The answer must consist of each line below that contains the word "computer", copied in full.

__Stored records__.
● ● ●
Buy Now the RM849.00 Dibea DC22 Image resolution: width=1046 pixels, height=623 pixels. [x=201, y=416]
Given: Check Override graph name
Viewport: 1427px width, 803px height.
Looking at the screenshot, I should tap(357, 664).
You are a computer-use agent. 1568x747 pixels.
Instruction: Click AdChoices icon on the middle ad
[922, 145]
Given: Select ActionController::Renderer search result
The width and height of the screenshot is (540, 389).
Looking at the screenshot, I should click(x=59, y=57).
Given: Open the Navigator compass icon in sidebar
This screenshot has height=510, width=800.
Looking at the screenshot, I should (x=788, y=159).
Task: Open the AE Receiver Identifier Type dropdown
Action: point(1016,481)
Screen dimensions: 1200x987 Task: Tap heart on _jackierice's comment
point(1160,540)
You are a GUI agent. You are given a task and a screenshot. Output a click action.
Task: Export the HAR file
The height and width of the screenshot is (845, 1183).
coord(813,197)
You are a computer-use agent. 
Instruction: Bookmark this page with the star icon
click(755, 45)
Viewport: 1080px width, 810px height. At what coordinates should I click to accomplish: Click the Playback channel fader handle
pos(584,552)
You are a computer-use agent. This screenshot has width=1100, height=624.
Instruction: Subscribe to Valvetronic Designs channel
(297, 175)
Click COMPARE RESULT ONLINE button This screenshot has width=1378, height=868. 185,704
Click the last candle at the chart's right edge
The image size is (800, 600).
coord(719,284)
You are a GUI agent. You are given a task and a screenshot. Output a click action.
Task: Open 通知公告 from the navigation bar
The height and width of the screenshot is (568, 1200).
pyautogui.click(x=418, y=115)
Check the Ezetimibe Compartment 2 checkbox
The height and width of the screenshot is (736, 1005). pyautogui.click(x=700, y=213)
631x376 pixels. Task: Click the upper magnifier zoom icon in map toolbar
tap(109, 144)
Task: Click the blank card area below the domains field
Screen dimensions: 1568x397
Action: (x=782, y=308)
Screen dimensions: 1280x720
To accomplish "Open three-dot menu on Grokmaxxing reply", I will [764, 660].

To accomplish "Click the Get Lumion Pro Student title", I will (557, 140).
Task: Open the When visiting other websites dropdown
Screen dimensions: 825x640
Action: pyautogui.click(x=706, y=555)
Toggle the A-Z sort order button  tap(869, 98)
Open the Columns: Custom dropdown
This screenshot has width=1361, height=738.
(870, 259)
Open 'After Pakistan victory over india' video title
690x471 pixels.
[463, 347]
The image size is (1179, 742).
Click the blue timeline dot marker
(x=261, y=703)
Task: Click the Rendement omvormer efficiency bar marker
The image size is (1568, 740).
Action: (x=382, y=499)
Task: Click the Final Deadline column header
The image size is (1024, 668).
● ● ●
__EXERCISE OUTPUT__.
You are a computer-use agent. 1568x747 pixels.
You are a computer-use agent. 
You are a computer-use agent. This screenshot has width=1100, height=624.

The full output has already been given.